I tried exactly the same thing yesterday! This explains the timing issues. 100% CPU on RPi 3a + I suspected that the threads might be running on multiple cores and interfering with each other in ways that didn't happen five years ago, so I put maxcpus=1 in /boot/cmdline.txt to run only one core and the result was the same. So, it's not a multicore issue. I've tried a fork of your code from 5 years ago, result was the same. I have RPi 1's here (I have everything :-), if I get time, I may try one of them. My best guess is that faster Pi's show up a timing fault that allows threads to free run. I haven't really dug into the code, but it seems that you are using shared variables to sync the threads, mutex's or a que might better. My apologies in advance if I'm talking rubbish or obvious stuff, I have limited time here to put in enough effort to make better comments .

Guenael commented 2 years ago

@mkarliner Some hope!! I finally found the issue :tada: I tested an old version of Raspbian, and the acquisition time was fine (with 14% CPU on a RPi3). The exit was also fine with a CTRL-C.

I will continue my tests to try to identify the differences between this old version of the OS and the new one.

FYI, I used this image: https://downloads.raspberrypi.org/raspbian_lite/images/raspbian_lite-2019-04-09/

And if you take a look on the official web page, there is two tracks:

I guess the raspios oldstable will work, but I will make a test. Anyway, I publish a release, and refactor the acquisition strategy.
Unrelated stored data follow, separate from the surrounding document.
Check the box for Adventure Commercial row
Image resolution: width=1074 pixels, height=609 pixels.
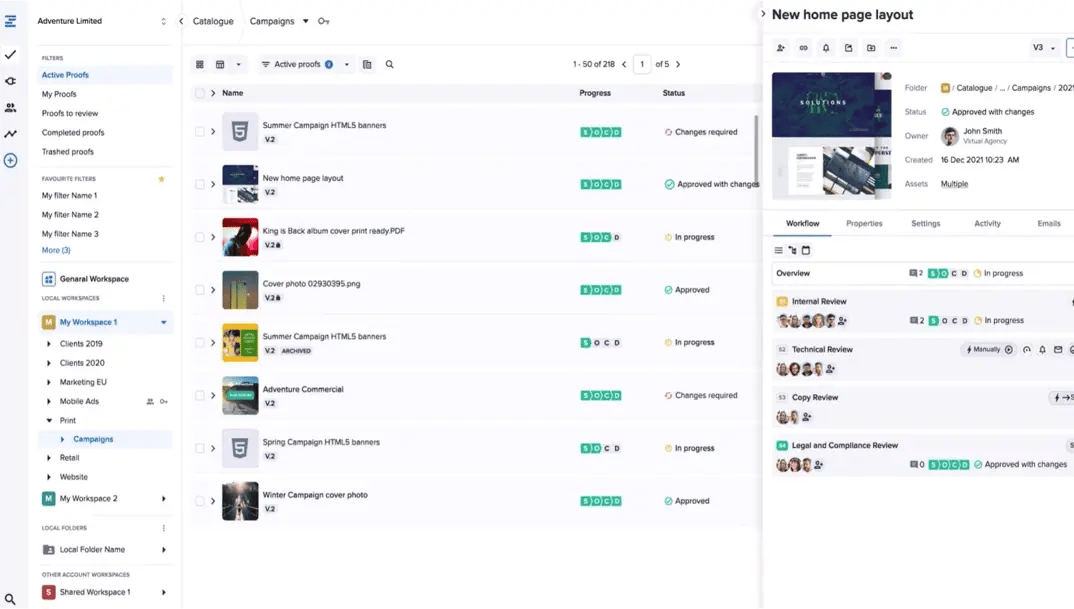200,395
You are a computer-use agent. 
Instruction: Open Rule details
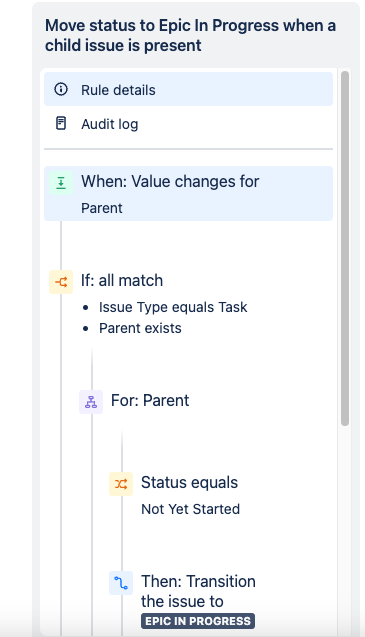pos(188,89)
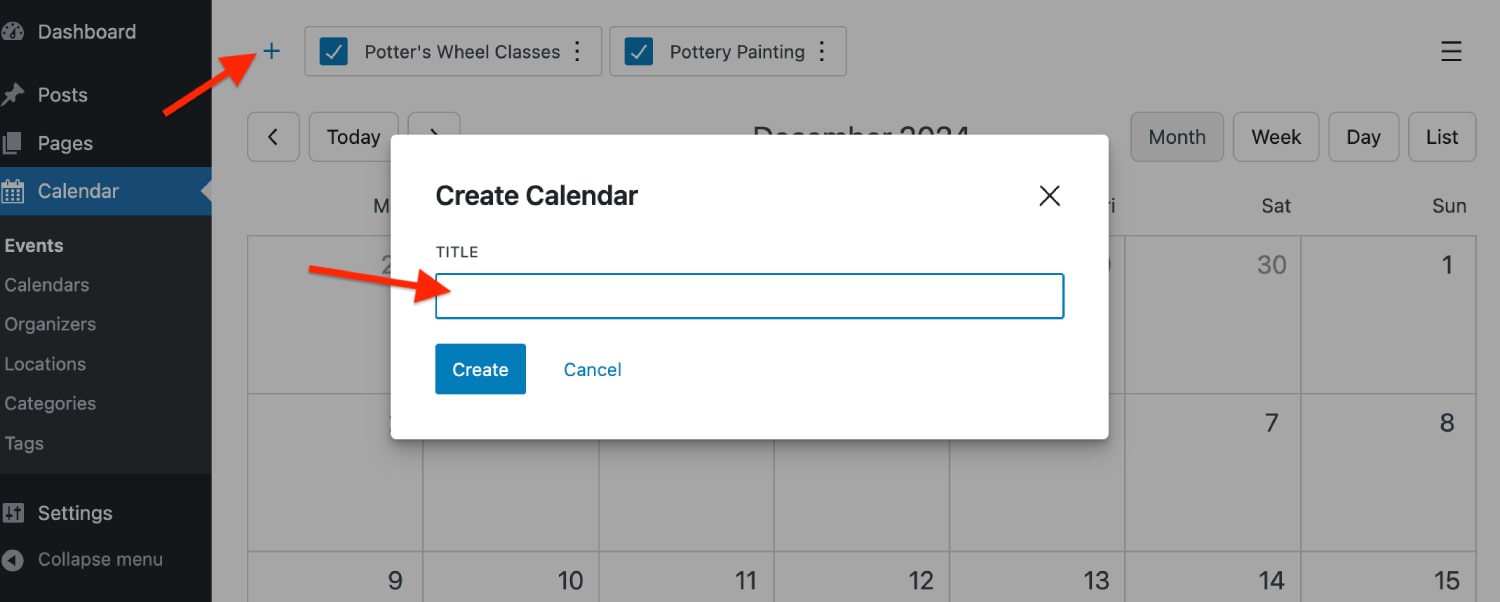Click the Cancel link
This screenshot has width=1500, height=602.
coord(592,369)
I did a better job on rtlsdr-ft8d, and I have to back-port some update.

I will also put this on the README page, a section about the OS supported, definitely useful :)
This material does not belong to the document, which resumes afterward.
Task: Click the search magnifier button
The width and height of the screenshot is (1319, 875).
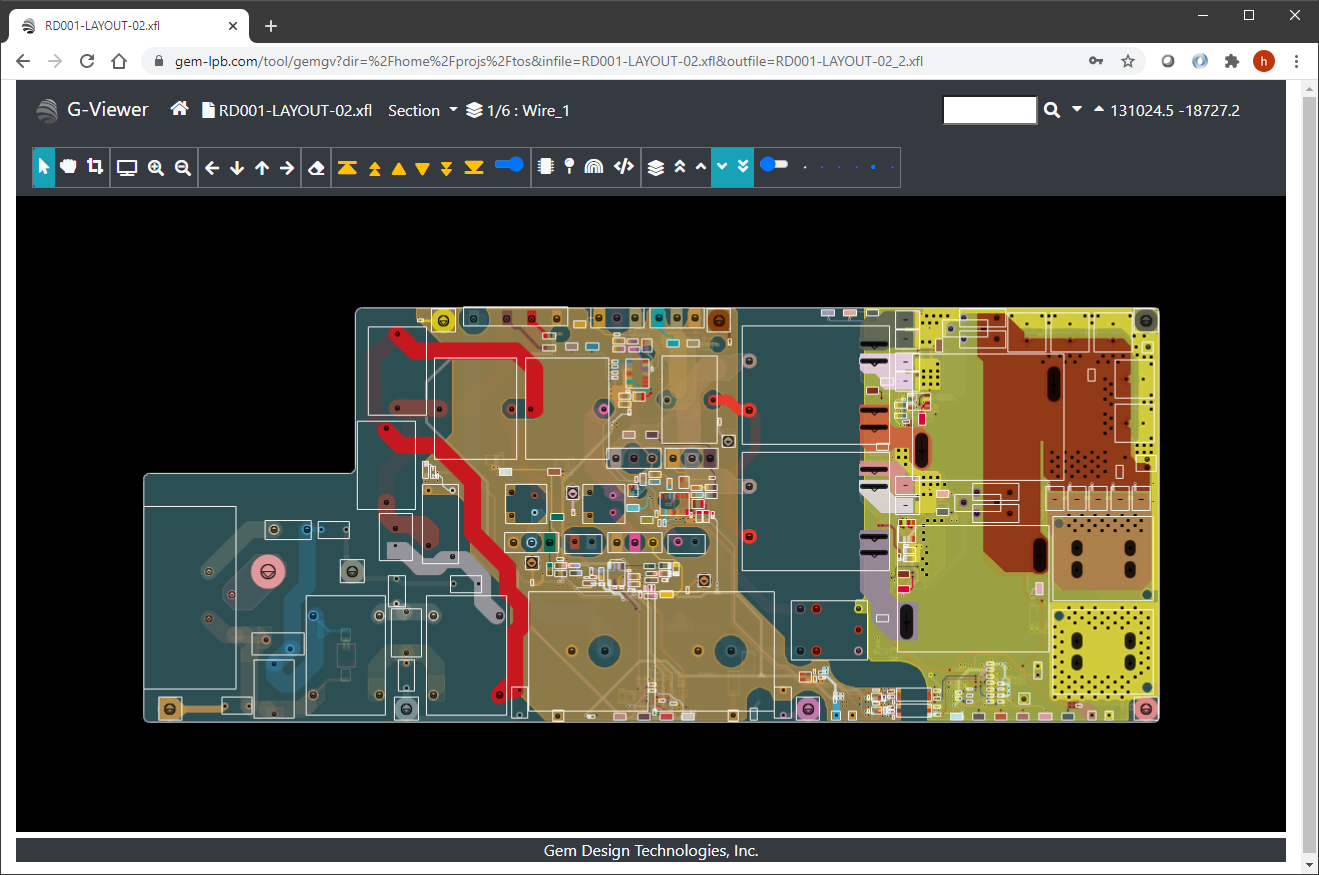Action: pos(1052,110)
dforsi commented 2 years ago

The decoder works fine with .c2 files saved by wsjt-x if we skip the first 26 bytes, eg with dd: dd if=~/.local/share/WSJT-X/save/211212_2144.c2 skip=26 ibs=1 of=211212_2144.raw

I suggest that you make the read and write options of rtlsd_wsprd use the same format as wsjt-x for easier testing

See writec2file() that writes a header with filename, duration in minutes (2 or 15 I think) and dial frequency. Here is the code:

https://sourceforge.net/p/wsjt/wsjtx/ci/master/tree/lib/wsprd/wsprd.c#l657

unsigned long nwrite = fwrite(c2filename,sizeof(char),14,fp);
nwrite = fwrite(&trmin, sizeof(int), 1, fp);
nwrite = fwrite(&freq, sizeof(double), 1, fp);

In addition, the static array for the filename in rtlsd_wsprd.h is be too small to hold the 41 bytes of ~/.local/share/WSJT-X/save/211212_2144.c2 and I I suggest that you store the value of the optarg pointer instead.

Guenael commented 2 years ago

@dforsi yep, good idea, for both points. I add this in my todo-list :) And thanks for the confirmation about the decoding.
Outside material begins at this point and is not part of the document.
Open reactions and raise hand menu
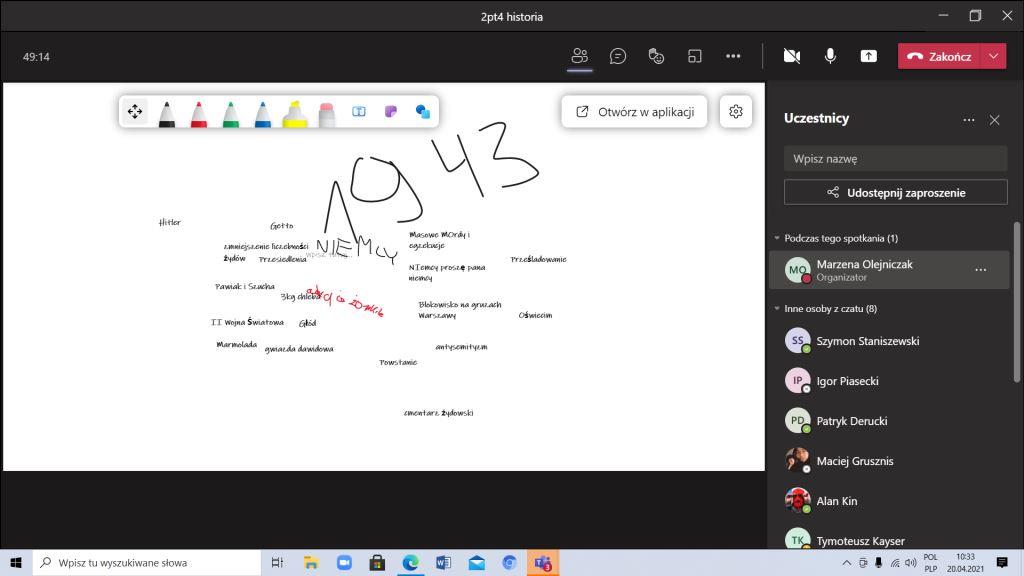The image size is (1024, 576). [x=657, y=57]
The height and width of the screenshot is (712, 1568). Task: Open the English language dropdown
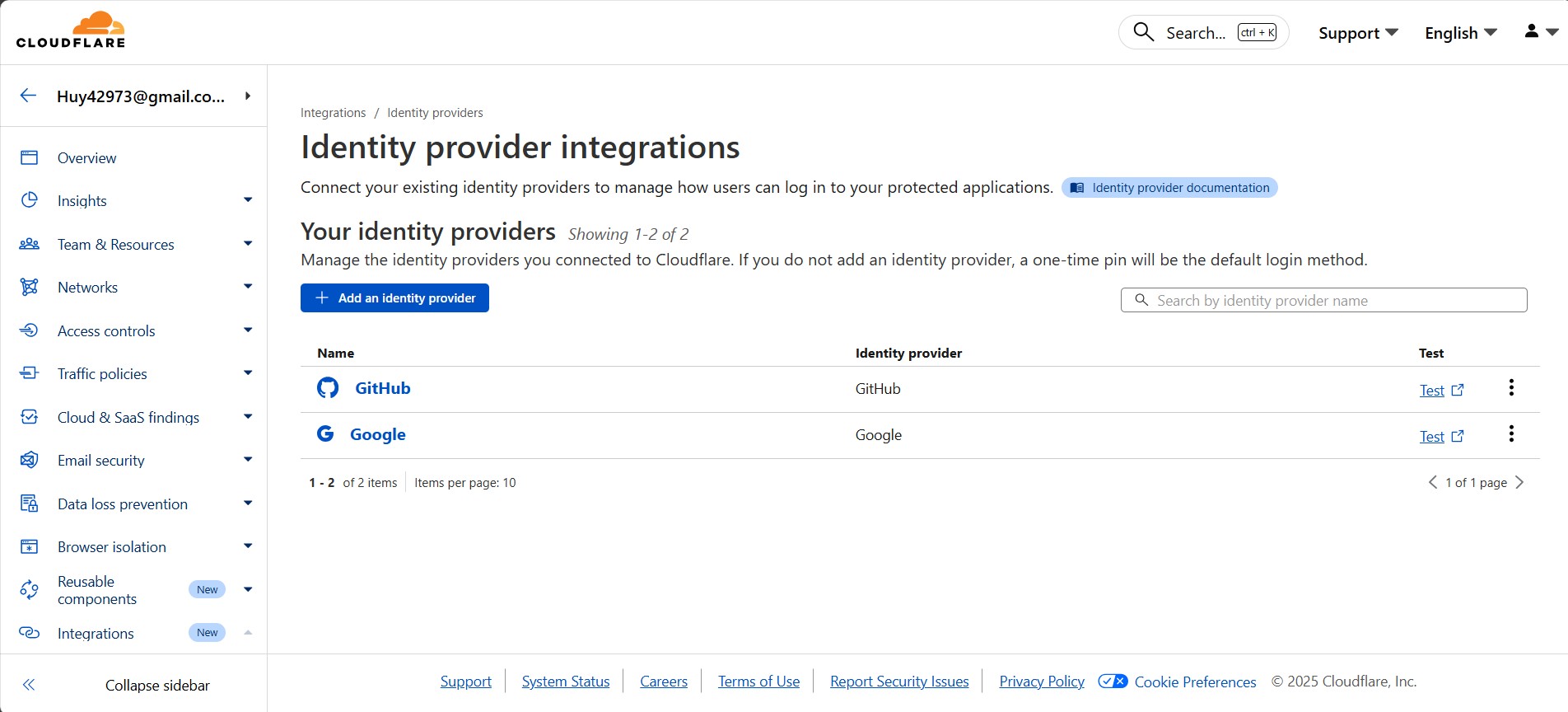(1460, 33)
Guenael commented 2 years ago

Some updates, I ran a couple of tests, and I found something interesting. With a fresh image of buster, my apps worked fine, and after the update, I got the 100% CPU issue (possible issue with pthread).

Before this update, the OS was booted with a kernel 4.19.50-v7+ and after 5.10.63-v7+. I don't understand what is going on, but this is a clue :)

Details below:

2019-06-20-raspbian-buster-lite.img WITHOUT update -- rtlsdr_wsprd works fine, 15% CPU


$ file /lib/arm-linux-gnueabihf/ld-2.28.so 
/lib/arm-linux-gnueabihf/ld-2.28.so: ELF 32-bit LSB pie executable, ARM, EABI5 version 1 (SYSV), dynamically linked, BuildID[sha1]=fb85e699c11db06c7b24f74de2cdada3146442a8, stripped

file /lib/arm-linux-gnueabihf/libpthread-2.28.so /lib/arm-linux-gnueabihf/libpthread-2.28.so: ELF 32-bit LSB shared object, ARM, EABI5 version 1 (GNU/Linux), dynamically linked, interpreter /lib/ld-linux-armhf.so.3, BuildID[sha1]=7958164ddcdf86b06e4a06700f80a4655a80c40e, for GNU/Linux 3.2.0, not stripped

$ uname -a Linux raspberrypi 4.19.50-v7+ #896 SMP Thu Jun 20 16:11:44 BST 2019 armv7l GNU/Linux

$ cat /etc/os-release PRETTY_NAME="Raspbian GNU/Linux 10 (buster)" NAME="Raspbian GNU/Linux" VERSION_ID="10" VERSION="10 (buster)" VERSION_CODENAME=buster ID=raspbian ID_LIKE=debian HOME_URL="http://www.raspbian.org/" SUPPORT_URL="http://www.raspbian.org/RaspbianForums" BUG_REPORT_URL="http://www.raspbian.org/RaspbianBugs"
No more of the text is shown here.